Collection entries
────────────────
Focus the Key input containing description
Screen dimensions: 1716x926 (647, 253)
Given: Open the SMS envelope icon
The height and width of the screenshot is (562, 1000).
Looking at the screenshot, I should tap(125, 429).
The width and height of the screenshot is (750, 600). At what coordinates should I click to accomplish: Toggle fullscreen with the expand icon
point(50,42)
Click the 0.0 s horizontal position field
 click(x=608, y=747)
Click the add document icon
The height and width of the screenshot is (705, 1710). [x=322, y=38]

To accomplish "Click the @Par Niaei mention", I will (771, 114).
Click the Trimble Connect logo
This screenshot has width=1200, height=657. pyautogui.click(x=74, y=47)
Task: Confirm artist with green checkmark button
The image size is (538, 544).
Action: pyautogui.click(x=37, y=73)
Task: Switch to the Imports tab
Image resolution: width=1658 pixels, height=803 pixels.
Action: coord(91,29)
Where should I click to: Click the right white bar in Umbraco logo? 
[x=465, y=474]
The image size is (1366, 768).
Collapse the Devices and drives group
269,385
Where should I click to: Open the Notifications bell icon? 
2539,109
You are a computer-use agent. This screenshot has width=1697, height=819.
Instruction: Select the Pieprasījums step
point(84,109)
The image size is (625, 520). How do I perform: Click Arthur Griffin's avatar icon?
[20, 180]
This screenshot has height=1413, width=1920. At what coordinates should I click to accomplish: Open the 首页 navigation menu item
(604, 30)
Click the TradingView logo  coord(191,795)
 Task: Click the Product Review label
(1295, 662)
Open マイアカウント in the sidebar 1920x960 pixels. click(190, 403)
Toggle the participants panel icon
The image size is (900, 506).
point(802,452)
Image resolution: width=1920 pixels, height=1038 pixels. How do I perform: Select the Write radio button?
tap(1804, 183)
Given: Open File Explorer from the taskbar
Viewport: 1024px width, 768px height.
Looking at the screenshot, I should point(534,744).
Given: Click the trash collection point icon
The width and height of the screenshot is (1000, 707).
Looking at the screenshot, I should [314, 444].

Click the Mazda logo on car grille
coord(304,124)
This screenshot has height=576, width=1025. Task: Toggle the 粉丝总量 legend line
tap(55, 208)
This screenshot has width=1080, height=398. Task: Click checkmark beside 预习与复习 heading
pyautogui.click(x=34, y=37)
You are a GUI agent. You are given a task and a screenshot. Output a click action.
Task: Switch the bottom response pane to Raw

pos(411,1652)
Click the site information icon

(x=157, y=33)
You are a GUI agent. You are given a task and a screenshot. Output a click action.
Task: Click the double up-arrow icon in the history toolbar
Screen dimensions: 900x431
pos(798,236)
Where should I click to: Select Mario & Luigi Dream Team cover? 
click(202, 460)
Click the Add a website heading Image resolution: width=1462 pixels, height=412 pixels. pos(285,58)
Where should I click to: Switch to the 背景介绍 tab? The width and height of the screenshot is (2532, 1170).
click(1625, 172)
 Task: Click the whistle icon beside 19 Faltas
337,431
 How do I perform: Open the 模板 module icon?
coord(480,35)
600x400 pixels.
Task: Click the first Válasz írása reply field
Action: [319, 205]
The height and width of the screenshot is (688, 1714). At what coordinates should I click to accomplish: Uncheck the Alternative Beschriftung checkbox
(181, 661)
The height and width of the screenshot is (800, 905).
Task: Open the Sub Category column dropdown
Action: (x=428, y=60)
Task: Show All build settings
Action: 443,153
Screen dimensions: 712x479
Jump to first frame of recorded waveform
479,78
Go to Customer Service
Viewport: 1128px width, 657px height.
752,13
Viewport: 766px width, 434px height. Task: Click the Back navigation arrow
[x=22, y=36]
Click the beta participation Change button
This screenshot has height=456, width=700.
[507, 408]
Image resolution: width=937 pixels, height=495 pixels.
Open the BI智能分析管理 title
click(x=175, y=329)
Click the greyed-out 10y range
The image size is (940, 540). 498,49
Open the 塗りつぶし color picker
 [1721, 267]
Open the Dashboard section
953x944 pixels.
────────────────
> [The task]: Render every line of the data above as a Markdown table with the columns "No." and "Text", numbering the rows in order and omitting blank lines.

> [Exercise response]:
| No. | Text |
|---|---|
| 1 | Focus the Key input containing description |
| 2 | Screen dimensions: 1716x926 (647, 253) |
| 3 | Given: Open the SMS envelope icon |
| 4 | The height and width of the screenshot is (562, 1000). |
| 5 | Looking at the screenshot, I should tap(125, 429). |
| 6 | The width and height of the screenshot is (750, 600). At what coordinates should I click to accomplish: Toggle fullscreen with the expand icon |
| 7 | point(50,42) |
| 8 | Click the 0.0 s horizontal position field |
| 9 |  click(x=608, y=747) |
| 10 | Click the add document icon |
| 11 | The height and width of the screenshot is (705, 1710). [x=322, y=38] |
| 12 | To accomplish "Click the @Par Niaei mention", I will (771, 114). |
| 13 | Click the Trimble Connect logo |
| 14 | This screenshot has width=1200, height=657. pyautogui.click(x=74, y=47) |
| 15 | Task: Confirm artist with green checkmark button |
| 16 | The image size is (538, 544). |
| 17 | Action: pyautogui.click(x=37, y=73) |
| 18 | Task: Switch to the Imports tab |
| 19 | Image resolution: width=1658 pixels, height=803 pixels. |
| 20 | Action: coord(91,29) |
| 21 | Where should I click to: Click the right white bar in Umbraco logo?  |
| 22 | [x=465, y=474] |
| 23 | The image size is (1366, 768). |
| 24 | Collapse the Devices and drives group |
| 25 | 269,385 |
| 26 | Where should I click to: Open the Notifications bell icon?  |
| 27 | 2539,109 |
| 28 | You are a computer-use agent. This screenshot has width=1697, height=819. |
| 29 | Instruction: Select the Pieprasījums step |
| 30 | point(84,109) |
| 31 | The image size is (625, 520). How do I perform: Click Arthur Griffin's avatar icon? |
| 32 | [20, 180] |
| 33 | This screenshot has height=1413, width=1920. At what coordinates should I click to accomplish: Open the 首页 navigation menu item |
| 34 | (604, 30) |
| 35 | Click the TradingView logo  coord(191,795) |
| 36 |  Task: Click the Product Review label |
| 37 | (1295, 662) |
| 38 | Open マイアカウント in the sidebar 1920x960 pixels. click(190, 403) |
| 39 | Toggle the participants panel icon |
| 40 | The image size is (900, 506). |
| 41 | point(802,452) |
| 42 | Image resolution: width=1920 pixels, height=1038 pixels. How do I perform: Select the Write radio button? |
| 43 | tap(1804, 183) |
| 44 | Given: Open File Explorer from the taskbar |
| 45 | Viewport: 1024px width, 768px height. |
| 46 | Looking at the screenshot, I should point(534,744). |
| 47 | Given: Click the trash collection point icon |
| 48 | The width and height of the screenshot is (1000, 707). |
| 49 | Looking at the screenshot, I should [314, 444]. |
| 50 | Click the Mazda logo on car grille |
| 51 | coord(304,124) |
| 52 | This screenshot has height=576, width=1025. Task: Toggle the 粉丝总量 legend line |
| 53 | tap(55, 208) |
| 54 | This screenshot has width=1080, height=398. Task: Click checkmark beside 预习与复习 heading |
| 55 | pyautogui.click(x=34, y=37) |
| 56 | You are a GUI agent. You are given a task and a screenshot. Output a click action. |
| 57 | Task: Switch the bottom response pane to Raw |
| 58 | pos(411,1652) |
| 59 | Click the site information icon |
| 60 | (x=157, y=33) |
| 61 | You are a GUI agent. You are given a task and a screenshot. Output a click action. |
| 62 | Task: Click the double up-arrow icon in the history toolbar |
| 63 | Screen dimensions: 900x431 |
| 64 | pos(798,236) |
| 65 | Where should I click to: Select Mario & Luigi Dream Team cover?  |
| 66 | click(202, 460) |
| 67 | Click the Add a website heading Image resolution: width=1462 pixels, height=412 pixels. pos(285,58) |
| 68 | Where should I click to: Switch to the 背景介绍 tab? The width and height of the screenshot is (2532, 1170). |
| 69 | click(1625, 172) |
| 70 |  Task: Click the whistle icon beside 19 Faltas |
| 71 | 337,431 |
| 72 |  How do I perform: Open the 模板 module icon? |
| 73 | coord(480,35) |
| 74 | 600x400 pixels. |
| 75 | Task: Click the first Válasz írása reply field |
| 76 | Action: [319, 205] |
| 77 | The height and width of the screenshot is (688, 1714). At what coordinates should I click to accomplish: Uncheck the Alternative Beschriftung checkbox |
| 78 | (181, 661) |
| 79 | The height and width of the screenshot is (800, 905). |
| 80 | Task: Open the Sub Category column dropdown |
| 81 | Action: (x=428, y=60) |
| 82 | Task: Show All build settings |
| 83 | Action: 443,153 |
| 84 | Screen dimensions: 712x479 |
| 85 | Jump to first frame of recorded waveform |
| 86 | 479,78 |
| 87 | Go to Customer Service |
| 88 | Viewport: 1128px width, 657px height. |
| 89 | 752,13 |
| 90 | Viewport: 766px width, 434px height. Task: Click the Back navigation arrow |
| 91 | [x=22, y=36] |
| 92 | Click the beta participation Change button |
| 93 | This screenshot has height=456, width=700. |
| 94 | [507, 408] |
| 95 | Image resolution: width=937 pixels, height=495 pixels. |
| 96 | Open the BI智能分析管理 title |
| 97 | click(x=175, y=329) |
| 98 | Click the greyed-out 10y range |
| 99 | The image size is (940, 540). 498,49 |
| 100 | Open the 塗りつぶし color picker |
| 101 |  [1721, 267] |
| 102 | Open the Dashboard section |
| 103 | 953x944 pixels. |